* THE TASK: Copy every one of the following records word for word, without changing anything.

* INFORMATION GIVEN:

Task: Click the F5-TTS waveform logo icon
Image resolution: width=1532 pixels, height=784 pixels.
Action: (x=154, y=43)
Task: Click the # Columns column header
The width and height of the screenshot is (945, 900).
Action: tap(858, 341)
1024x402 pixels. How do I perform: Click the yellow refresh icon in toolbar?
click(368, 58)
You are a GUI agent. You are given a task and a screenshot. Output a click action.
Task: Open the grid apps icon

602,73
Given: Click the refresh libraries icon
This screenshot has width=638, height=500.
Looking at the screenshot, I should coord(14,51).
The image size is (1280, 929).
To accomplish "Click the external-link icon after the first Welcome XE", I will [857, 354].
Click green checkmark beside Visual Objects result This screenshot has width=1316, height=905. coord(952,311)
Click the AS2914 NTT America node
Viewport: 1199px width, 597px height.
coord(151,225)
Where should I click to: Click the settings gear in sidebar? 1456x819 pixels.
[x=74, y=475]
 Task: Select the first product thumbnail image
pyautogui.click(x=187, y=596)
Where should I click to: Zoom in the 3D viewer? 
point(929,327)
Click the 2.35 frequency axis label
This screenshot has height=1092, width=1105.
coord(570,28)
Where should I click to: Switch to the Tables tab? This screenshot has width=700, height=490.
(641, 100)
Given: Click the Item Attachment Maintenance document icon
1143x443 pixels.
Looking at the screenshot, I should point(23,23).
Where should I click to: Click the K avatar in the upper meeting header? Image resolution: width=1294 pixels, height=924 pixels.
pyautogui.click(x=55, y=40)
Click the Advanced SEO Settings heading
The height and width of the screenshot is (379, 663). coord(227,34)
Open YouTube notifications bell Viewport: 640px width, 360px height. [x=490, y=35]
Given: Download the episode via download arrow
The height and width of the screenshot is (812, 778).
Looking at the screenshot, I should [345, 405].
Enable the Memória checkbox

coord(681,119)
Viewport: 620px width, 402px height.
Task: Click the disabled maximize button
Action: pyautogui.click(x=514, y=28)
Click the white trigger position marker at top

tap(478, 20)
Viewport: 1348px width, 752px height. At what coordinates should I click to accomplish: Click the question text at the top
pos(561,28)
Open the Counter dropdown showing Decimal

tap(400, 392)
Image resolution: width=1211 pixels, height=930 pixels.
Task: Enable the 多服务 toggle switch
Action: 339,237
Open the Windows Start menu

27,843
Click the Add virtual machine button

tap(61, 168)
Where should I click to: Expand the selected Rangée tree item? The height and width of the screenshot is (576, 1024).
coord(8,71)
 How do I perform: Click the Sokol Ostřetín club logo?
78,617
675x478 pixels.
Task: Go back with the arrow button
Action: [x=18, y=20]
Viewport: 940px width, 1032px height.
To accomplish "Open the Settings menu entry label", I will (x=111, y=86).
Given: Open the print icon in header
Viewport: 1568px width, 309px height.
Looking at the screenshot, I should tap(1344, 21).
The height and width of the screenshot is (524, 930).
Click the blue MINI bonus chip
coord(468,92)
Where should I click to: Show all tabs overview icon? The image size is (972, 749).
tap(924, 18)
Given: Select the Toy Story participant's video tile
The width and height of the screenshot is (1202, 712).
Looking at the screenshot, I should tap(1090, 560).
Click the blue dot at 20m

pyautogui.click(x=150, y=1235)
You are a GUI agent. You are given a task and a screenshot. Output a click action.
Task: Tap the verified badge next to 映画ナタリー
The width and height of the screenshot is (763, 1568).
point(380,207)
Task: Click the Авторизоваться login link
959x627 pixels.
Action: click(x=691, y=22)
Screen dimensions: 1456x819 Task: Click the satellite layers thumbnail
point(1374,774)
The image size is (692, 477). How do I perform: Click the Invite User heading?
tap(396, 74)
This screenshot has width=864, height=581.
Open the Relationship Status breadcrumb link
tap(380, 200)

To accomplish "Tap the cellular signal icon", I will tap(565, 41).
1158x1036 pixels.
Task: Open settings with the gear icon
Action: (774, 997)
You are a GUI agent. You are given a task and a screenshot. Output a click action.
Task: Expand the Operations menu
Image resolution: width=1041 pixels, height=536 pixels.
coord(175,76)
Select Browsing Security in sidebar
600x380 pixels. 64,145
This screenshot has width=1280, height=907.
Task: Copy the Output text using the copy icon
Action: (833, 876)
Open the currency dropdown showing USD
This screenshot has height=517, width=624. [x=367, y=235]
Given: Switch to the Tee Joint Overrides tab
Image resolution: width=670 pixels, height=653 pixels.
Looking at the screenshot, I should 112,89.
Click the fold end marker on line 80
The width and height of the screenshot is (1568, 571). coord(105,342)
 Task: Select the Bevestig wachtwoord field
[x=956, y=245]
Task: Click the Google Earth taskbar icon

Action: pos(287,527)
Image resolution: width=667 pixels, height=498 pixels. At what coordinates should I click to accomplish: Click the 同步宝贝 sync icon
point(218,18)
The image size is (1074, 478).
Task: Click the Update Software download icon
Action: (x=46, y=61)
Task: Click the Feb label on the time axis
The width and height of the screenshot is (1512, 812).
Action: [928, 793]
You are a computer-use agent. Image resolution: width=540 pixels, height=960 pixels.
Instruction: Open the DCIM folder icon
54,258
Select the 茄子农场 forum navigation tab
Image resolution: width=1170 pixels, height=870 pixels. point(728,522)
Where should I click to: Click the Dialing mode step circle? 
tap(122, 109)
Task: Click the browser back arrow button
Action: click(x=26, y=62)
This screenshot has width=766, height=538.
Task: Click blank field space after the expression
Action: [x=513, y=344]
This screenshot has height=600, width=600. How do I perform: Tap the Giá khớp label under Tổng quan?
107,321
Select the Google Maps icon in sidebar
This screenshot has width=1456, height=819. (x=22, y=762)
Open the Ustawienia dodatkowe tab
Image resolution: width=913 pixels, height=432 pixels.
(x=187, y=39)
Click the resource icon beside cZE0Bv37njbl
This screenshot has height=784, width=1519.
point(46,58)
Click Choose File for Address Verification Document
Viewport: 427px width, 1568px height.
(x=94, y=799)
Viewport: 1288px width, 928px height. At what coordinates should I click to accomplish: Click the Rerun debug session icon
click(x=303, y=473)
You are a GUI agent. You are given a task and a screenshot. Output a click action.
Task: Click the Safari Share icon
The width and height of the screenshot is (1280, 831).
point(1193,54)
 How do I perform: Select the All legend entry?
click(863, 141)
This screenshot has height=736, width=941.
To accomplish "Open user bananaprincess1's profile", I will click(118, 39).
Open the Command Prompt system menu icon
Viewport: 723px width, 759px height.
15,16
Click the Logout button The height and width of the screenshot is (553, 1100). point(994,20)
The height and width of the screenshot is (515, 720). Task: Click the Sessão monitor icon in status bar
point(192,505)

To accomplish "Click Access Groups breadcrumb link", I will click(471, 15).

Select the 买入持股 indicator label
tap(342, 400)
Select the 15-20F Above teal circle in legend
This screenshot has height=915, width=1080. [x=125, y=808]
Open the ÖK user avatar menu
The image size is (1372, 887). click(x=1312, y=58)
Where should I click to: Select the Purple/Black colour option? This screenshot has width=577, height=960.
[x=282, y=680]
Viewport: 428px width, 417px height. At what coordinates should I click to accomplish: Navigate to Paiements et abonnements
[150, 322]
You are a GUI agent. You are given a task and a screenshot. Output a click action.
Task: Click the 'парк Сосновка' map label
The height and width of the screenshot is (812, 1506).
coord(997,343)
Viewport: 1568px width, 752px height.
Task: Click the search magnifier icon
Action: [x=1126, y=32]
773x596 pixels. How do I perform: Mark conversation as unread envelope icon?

* TASK RESULT:
Task: Click the F5-TTS waveform logo icon
Image resolution: width=1532 pixels, height=784 pixels.
Action: (x=154, y=43)
Task: Click the # Columns column header
The width and height of the screenshot is (945, 900).
Action: tap(858, 341)
1024x402 pixels. How do I perform: Click the yellow refresh icon in toolbar?
click(368, 58)
You are a GUI agent. You are given a task and a screenshot. Output a click action.
Task: Open the grid apps icon

602,73
Given: Click the refresh libraries icon
This screenshot has width=638, height=500.
Looking at the screenshot, I should coord(14,51).
The image size is (1280, 929).
To accomplish "Click the external-link icon after the first Welcome XE", I will [857, 354].
Click green checkmark beside Visual Objects result This screenshot has width=1316, height=905. coord(952,311)
Click the AS2914 NTT America node
Viewport: 1199px width, 597px height.
coord(151,225)
Where should I click to: Click the settings gear in sidebar? 1456x819 pixels.
[x=74, y=475]
 Task: Select the first product thumbnail image
pyautogui.click(x=187, y=596)
Where should I click to: Zoom in the 3D viewer? 
point(929,327)
Click the 2.35 frequency axis label
This screenshot has height=1092, width=1105.
coord(570,28)
Where should I click to: Switch to the Tables tab? This screenshot has width=700, height=490.
(641, 100)
Given: Click the Item Attachment Maintenance document icon
1143x443 pixels.
Looking at the screenshot, I should point(23,23).
Where should I click to: Click the K avatar in the upper meeting header? Image resolution: width=1294 pixels, height=924 pixels.
pyautogui.click(x=55, y=40)
Click the Advanced SEO Settings heading
The height and width of the screenshot is (379, 663). coord(227,34)
Open YouTube notifications bell Viewport: 640px width, 360px height. [x=490, y=35]
Given: Download the episode via download arrow
The height and width of the screenshot is (812, 778).
Looking at the screenshot, I should [345, 405].
Enable the Memória checkbox

coord(681,119)
Viewport: 620px width, 402px height.
Task: Click the disabled maximize button
Action: pyautogui.click(x=514, y=28)
Click the white trigger position marker at top

tap(478, 20)
Viewport: 1348px width, 752px height. At what coordinates should I click to accomplish: Click the question text at the top
pos(561,28)
Open the Counter dropdown showing Decimal

tap(400, 392)
Image resolution: width=1211 pixels, height=930 pixels.
Task: Enable the 多服务 toggle switch
Action: 339,237
Open the Windows Start menu

27,843
Click the Add virtual machine button

tap(61, 168)
Where should I click to: Expand the selected Rangée tree item? The height and width of the screenshot is (576, 1024).
coord(8,71)
 How do I perform: Click the Sokol Ostřetín club logo?
78,617
675x478 pixels.
Task: Go back with the arrow button
Action: [x=18, y=20]
Viewport: 940px width, 1032px height.
To accomplish "Open the Settings menu entry label", I will (x=111, y=86).
Given: Open the print icon in header
Viewport: 1568px width, 309px height.
Looking at the screenshot, I should tap(1344, 21).
The height and width of the screenshot is (524, 930).
Click the blue MINI bonus chip
coord(468,92)
Where should I click to: Show all tabs overview icon? The image size is (972, 749).
tap(924, 18)
Given: Select the Toy Story participant's video tile
The width and height of the screenshot is (1202, 712).
Looking at the screenshot, I should tap(1090, 560).
Click the blue dot at 20m

pyautogui.click(x=150, y=1235)
You are a GUI agent. You are given a task and a screenshot. Output a click action.
Task: Tap the verified badge next to 映画ナタリー
The width and height of the screenshot is (763, 1568).
point(380,207)
Task: Click the Авторизоваться login link
959x627 pixels.
Action: click(x=691, y=22)
Screen dimensions: 1456x819 Task: Click the satellite layers thumbnail
point(1374,774)
The image size is (692, 477). How do I perform: Click the Invite User heading?
tap(396, 74)
This screenshot has width=864, height=581.
Open the Relationship Status breadcrumb link
tap(380, 200)

To accomplish "Tap the cellular signal icon", I will tap(565, 41).
1158x1036 pixels.
Task: Open settings with the gear icon
Action: (774, 997)
You are a GUI agent. You are given a task and a screenshot. Output a click action.
Task: Expand the Operations menu
Image resolution: width=1041 pixels, height=536 pixels.
coord(175,76)
Select Browsing Security in sidebar
600x380 pixels. 64,145
This screenshot has width=1280, height=907.
Task: Copy the Output text using the copy icon
Action: (833, 876)
Open the currency dropdown showing USD
This screenshot has height=517, width=624. [x=367, y=235]
Given: Switch to the Tee Joint Overrides tab
Image resolution: width=670 pixels, height=653 pixels.
Looking at the screenshot, I should 112,89.
Click the fold end marker on line 80
The width and height of the screenshot is (1568, 571). coord(105,342)
 Task: Select the Bevestig wachtwoord field
[x=956, y=245]
Task: Click the Google Earth taskbar icon

Action: pos(287,527)
Image resolution: width=667 pixels, height=498 pixels. At what coordinates should I click to accomplish: Click the 同步宝贝 sync icon
point(218,18)
The image size is (1074, 478).
Task: Click the Update Software download icon
Action: (x=46, y=61)
Task: Click the Feb label on the time axis
The width and height of the screenshot is (1512, 812).
Action: [928, 793]
You are a computer-use agent. Image resolution: width=540 pixels, height=960 pixels.
Instruction: Open the DCIM folder icon
54,258
Select the 茄子农场 forum navigation tab
Image resolution: width=1170 pixels, height=870 pixels. point(728,522)
Where should I click to: Click the Dialing mode step circle? 
tap(122, 109)
Task: Click the browser back arrow button
Action: click(x=26, y=62)
This screenshot has width=766, height=538.
Task: Click blank field space after the expression
Action: [x=513, y=344]
This screenshot has height=600, width=600. How do I perform: Tap the Giá khớp label under Tổng quan?
107,321
Select the Google Maps icon in sidebar
This screenshot has width=1456, height=819. (x=22, y=762)
Open the Ustawienia dodatkowe tab
Image resolution: width=913 pixels, height=432 pixels.
(x=187, y=39)
Click the resource icon beside cZE0Bv37njbl
This screenshot has height=784, width=1519.
point(46,58)
Click Choose File for Address Verification Document
Viewport: 427px width, 1568px height.
(x=94, y=799)
Viewport: 1288px width, 928px height. At what coordinates should I click to accomplish: Click the Rerun debug session icon
click(x=303, y=473)
You are a GUI agent. You are given a task and a screenshot. Output a click action.
Task: Click the Safari Share icon
The width and height of the screenshot is (1280, 831).
point(1193,54)
 How do I perform: Select the All legend entry?
click(863, 141)
This screenshot has height=736, width=941.
To accomplish "Open user bananaprincess1's profile", I will click(118, 39).
Open the Command Prompt system menu icon
Viewport: 723px width, 759px height.
15,16
Click the Logout button The height and width of the screenshot is (553, 1100). point(994,20)
The height and width of the screenshot is (515, 720). Task: Click the Sessão monitor icon in status bar
point(192,505)

To accomplish "Click Access Groups breadcrumb link", I will click(471, 15).

Select the 买入持股 indicator label
tap(342, 400)
Select the 15-20F Above teal circle in legend
This screenshot has height=915, width=1080. [x=125, y=808]
Open the ÖK user avatar menu
The image size is (1372, 887). click(x=1312, y=58)
Where should I click to: Select the Purple/Black colour option? This screenshot has width=577, height=960.
[x=282, y=680]
Viewport: 428px width, 417px height. At what coordinates should I click to accomplish: Navigate to Paiements et abonnements
[150, 322]
You are a GUI agent. You are given a task and a screenshot. Output a click action.
Task: Click the 'парк Сосновка' map label
The height and width of the screenshot is (812, 1506).
coord(997,343)
Viewport: 1568px width, 752px height.
Task: Click the search magnifier icon
Action: [x=1126, y=32]
773x596 pixels. How do I perform: Mark conversation as unread envelope icon?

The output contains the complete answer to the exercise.